Öyle bir hâl almıştır ki; artık yeniye açık değildir böyle kişiler, yenilenmeye ise hiç.. Zaten yenilenmek değildi ki gayeleri.. Zaten farkına varamamışlardı ki onlar, evrenin(!) HER AN YENİ BİR ŞANda olduğunun..
Yalnız kalmaktan korkar onlar, kendileriyle başbaşa kalmak ürkütür onları.. Netice de gelip geçerler bu dünyadan.. Kaybettikleri bir yana dursun, bu düşünceyle neleri kazanamayacaklarının dahi farkında olmadan..
Bir sonraki AN’da varırlar farkına HAKikatin ama faydası yoktur artık “ben bunu bilmiyordum” demenin..
Neyi mi!?
Bir işi başarabilmek için her türlü kuvvenin kendilerinde mevcut olduğunu.. Hiç bir ŞEYe muhtaç olmaksızın ayakta durabilecek gücün varlığında, ÖZ’ünde bulunduğunu...
Bunu idrak edebilmenin TEK yolunun ise ancak va ancak insanın KENDİSİNİ TANIMAKTAN geçtiğini...
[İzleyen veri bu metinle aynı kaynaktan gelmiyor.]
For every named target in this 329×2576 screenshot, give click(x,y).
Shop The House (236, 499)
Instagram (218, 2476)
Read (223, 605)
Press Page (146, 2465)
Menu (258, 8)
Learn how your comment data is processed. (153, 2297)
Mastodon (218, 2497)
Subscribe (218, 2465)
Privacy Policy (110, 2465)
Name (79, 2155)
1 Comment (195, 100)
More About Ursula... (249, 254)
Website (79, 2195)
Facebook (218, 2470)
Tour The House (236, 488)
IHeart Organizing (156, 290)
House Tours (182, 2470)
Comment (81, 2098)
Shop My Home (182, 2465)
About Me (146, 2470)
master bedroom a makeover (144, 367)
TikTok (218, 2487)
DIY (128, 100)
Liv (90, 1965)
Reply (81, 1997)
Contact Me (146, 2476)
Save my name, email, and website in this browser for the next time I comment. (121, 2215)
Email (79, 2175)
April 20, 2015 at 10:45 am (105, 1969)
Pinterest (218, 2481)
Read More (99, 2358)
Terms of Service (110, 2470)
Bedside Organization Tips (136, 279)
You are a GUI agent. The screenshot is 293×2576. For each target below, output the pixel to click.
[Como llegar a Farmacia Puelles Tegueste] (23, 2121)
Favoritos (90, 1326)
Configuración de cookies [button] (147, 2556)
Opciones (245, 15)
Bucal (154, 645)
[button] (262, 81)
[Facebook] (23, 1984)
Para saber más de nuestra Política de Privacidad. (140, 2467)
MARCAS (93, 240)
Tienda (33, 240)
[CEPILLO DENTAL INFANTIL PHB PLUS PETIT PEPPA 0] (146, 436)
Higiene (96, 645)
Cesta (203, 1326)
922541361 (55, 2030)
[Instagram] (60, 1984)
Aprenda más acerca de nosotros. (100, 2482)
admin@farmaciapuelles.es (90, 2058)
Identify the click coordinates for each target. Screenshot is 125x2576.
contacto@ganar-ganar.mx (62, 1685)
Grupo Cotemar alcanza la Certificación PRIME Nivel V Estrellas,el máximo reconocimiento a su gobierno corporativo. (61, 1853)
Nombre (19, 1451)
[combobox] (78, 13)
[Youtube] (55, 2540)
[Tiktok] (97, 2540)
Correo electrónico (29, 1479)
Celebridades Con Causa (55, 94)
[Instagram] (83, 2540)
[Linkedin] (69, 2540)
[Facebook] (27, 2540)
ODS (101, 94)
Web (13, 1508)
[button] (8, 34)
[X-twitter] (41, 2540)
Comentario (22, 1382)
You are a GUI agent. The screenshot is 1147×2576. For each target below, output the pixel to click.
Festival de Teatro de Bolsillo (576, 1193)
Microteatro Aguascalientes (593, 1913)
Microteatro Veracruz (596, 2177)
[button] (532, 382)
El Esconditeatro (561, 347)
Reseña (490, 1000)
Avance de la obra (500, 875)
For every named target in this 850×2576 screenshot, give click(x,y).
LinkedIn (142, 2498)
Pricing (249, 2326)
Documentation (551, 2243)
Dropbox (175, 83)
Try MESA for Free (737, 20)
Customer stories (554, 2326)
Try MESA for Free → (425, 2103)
Sokrates “insan, Kendini Tanı” derken, Yunus Emre “İlim ilim bilmektir. İlim Kendini Bilmektir” derken, Linda Thomson “Özgürlük, Kendini Tanımaktır” derken, Lao Tzu “Başkalarını bilen kimse bilgili, Kendisini Bilen Kimse Akıllıdır” derken, John Lubbock “Dünyada en kolay şey DEDİKODU yapmak, en zor şey KENDİNİ TANIMAKTIR” derken ve Nurettin Pala “İnsan denilen meçhul, Bir kapalı zarf ve pul, Sensin çekilme sokul, Kendini Bil Kendini, Yık meçhuller bendini” derken ve nice GERÇEĞİ görmüş insan(!) bu SIRRA işaret ederken... Acaba Neyi fark ettirmek istiyorlar Bizlere..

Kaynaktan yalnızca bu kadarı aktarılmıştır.